The development of several deep learning techniques, brought about by the availability of large datasets and computational resources, has resulted in a landmark change in the computer vision community. Several techniques with improved performance for addressing problems such as object detection, recognition, tracking, action recognition, caption generation, etc. have been developed as a result. However, despite the recent developments in deep learning, very few deep learning based techniques have been proposed to tackle the problem of violence detection from videos. Almost all the existing techniques rely on hand-crafted features for generating visual representations of videos. The most important advantage of deep learning techniques compared to the traditional hand-crafted feature based techniques is the ability of the former to achieve a high degree of generalization. Thus they are able to handle unseen data in a more effective way compared to hand-crafted features. Moreover, no prior information about the data is required in the case of a deep neural network and they can be inputted with raw pixel values without much complex pre-processing. Also, deep learning techniques are not application specific unlike the hand-crafted feature based methods since a deep neural network model can be easily applied for a different task without any significant changes to the architecture. Owing to these reasons, we choose to develop a deep neural network for performing violent video recognition.
Our contributions can be summarized as follows:
We develop an end-to-end trainable deep neural network model for performing violent video classification
We show that a recurrent neural network capable of encoding localized spatio-temporal changes generates a better representation, with less number of parameters, for detecting the presence of violence in a video
We show that a deep neural network trained on the frame difference performs better than a model trained on raw frames
We experimentally validate the effectiveness of the proposed method using three widely used benchmarks for violent video classification
The rest of the document is organized as follows. Section 2 discusses some of the relevant techniques for performing violent video recognition followed by a detailed explanation of the proposed deep neural network model in Section 3. The details about the various experiments conducted as part of this research are given in Section 4 and the document is concluded in Section 5.
2 Related Works
Several techniques have been proposed by researchers for addressing the problem of violence detection from videos. These include methods that use the visual content [21, 2], audio content [23, 12] or both [33, 1]. In this section, we will be concentrating on methods that use the visual cues alone since it is more related to the proposed approach and moreover audio data is generally unavailable with surveillance videos. All the existing techniques can be divided into two classes depending on the underlying idea
1. Inter-frame changes: Frames containing violence undergo massive variations because of fast motion due to fights [28, 5, 4, 8]

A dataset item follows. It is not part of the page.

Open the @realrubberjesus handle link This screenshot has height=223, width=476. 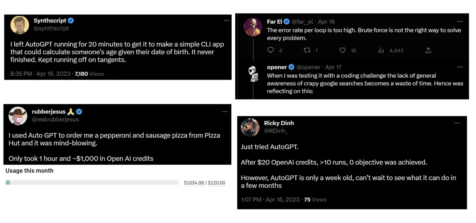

2. Local motion in videos: The motion change patterns taking place in the video is analyzed [6, 3, 7, 21, 15, 32, 20, 24, 13, 2, 11, 34]
Vasconcelos and Lippman  used the tangent distance between adjacent frames for detecting the inter-frame variations. Clarin et al. improves this method in  by finding the regions with skin and blood and analyzing these regions for fast motion. Chen et al.  uses the motion vector encoded in the MPEG-1 video stream for detecting frames with high motion content and then detects the presence of blood for classifying the video as violent. Deniz et al.  proposes to use the acceleration estimate computed from the power spectrum of adjacent frames as an indicator of fast motion between successive frames.
Motion trajectory information and the orientation of limbs of the persons present in the scene is proposed as a measure for detecting violence by Datta et al. . Several other methods follow the techniques used in action recognition, i.e., to identify spatio-temporal interest points and extract features from these points. These include Harris corner detector , Space-time interest points (STIP) , motion scale-invariant feature transform (MoSIFT) [21, 32]. Hassner et al.  introduces a new feature descriptor called violent flows (ViF), which is the flow magnitude over time of the optical flow between adjacent frames, for detecting violent videos. This method is improved by Gao et al.  by incorporating the orientation of the violent flow features resulting in oriented violent flows (OViF) features. Substantial derivative, a concept in fluid dynamics, is proposed by Mohammadi et al.  as a discriminative feature for detecting violent videos. Gracia et al.  proposes to use the blob features, obtained by subtracting adjacent frames, as the feature descriptor. The improved dense trajectory features commonly used in action recognition is used as a feature vector by Bilinski et al. in . They also propose an improved Fisher encoding technique that can encode spatio-temporal position of features in a video. Zhang et al.  proposes to use a modified version of motion Weber local descriptor (MoIWLD) followed by sparse representation as the feature descriptor.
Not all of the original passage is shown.